The answer must consist of every line in the data that contains "agent".

Stored data entries:
+===+

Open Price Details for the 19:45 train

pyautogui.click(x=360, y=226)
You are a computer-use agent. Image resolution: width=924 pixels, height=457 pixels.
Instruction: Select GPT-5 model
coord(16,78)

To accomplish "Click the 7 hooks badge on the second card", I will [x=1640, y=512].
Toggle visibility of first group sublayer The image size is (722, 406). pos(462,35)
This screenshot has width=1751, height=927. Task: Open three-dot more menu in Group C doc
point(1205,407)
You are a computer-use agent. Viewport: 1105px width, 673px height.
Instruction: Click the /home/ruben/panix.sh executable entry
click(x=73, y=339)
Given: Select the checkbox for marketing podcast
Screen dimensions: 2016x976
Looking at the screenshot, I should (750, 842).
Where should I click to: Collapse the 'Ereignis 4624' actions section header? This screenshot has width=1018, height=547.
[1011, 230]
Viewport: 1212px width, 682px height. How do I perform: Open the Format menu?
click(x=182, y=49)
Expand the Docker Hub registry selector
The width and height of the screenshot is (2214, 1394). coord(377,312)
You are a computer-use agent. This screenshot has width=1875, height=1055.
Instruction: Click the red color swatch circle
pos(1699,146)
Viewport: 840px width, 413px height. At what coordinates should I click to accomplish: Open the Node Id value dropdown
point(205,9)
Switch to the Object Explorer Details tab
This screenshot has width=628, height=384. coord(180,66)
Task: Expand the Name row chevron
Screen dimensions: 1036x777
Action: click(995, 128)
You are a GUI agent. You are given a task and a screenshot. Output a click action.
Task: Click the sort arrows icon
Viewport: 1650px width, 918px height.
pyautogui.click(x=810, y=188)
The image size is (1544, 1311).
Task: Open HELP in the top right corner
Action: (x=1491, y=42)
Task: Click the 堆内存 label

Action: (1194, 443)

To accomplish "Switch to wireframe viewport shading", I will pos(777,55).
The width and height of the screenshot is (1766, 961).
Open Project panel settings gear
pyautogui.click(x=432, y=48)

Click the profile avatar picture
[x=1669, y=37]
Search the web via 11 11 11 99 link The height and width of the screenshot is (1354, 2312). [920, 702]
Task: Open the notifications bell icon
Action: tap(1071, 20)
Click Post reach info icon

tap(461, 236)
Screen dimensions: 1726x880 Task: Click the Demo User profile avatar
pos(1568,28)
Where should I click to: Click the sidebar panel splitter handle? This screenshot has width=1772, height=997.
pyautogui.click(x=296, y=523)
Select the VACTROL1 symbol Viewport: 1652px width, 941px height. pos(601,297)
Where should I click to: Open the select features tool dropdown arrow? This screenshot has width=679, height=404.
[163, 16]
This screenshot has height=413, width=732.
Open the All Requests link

+===+

__YOUR RESPONSE__.
You are a computer-use agent. Image resolution: width=924 pixels, height=457 pixels.
You are a computer-use agent. Viewport: 1105px width, 673px height.
You are a computer-use agent. This screenshot has width=1875, height=1055.
You are a GUI agent. You are given a task and a screenshot. Output a click action.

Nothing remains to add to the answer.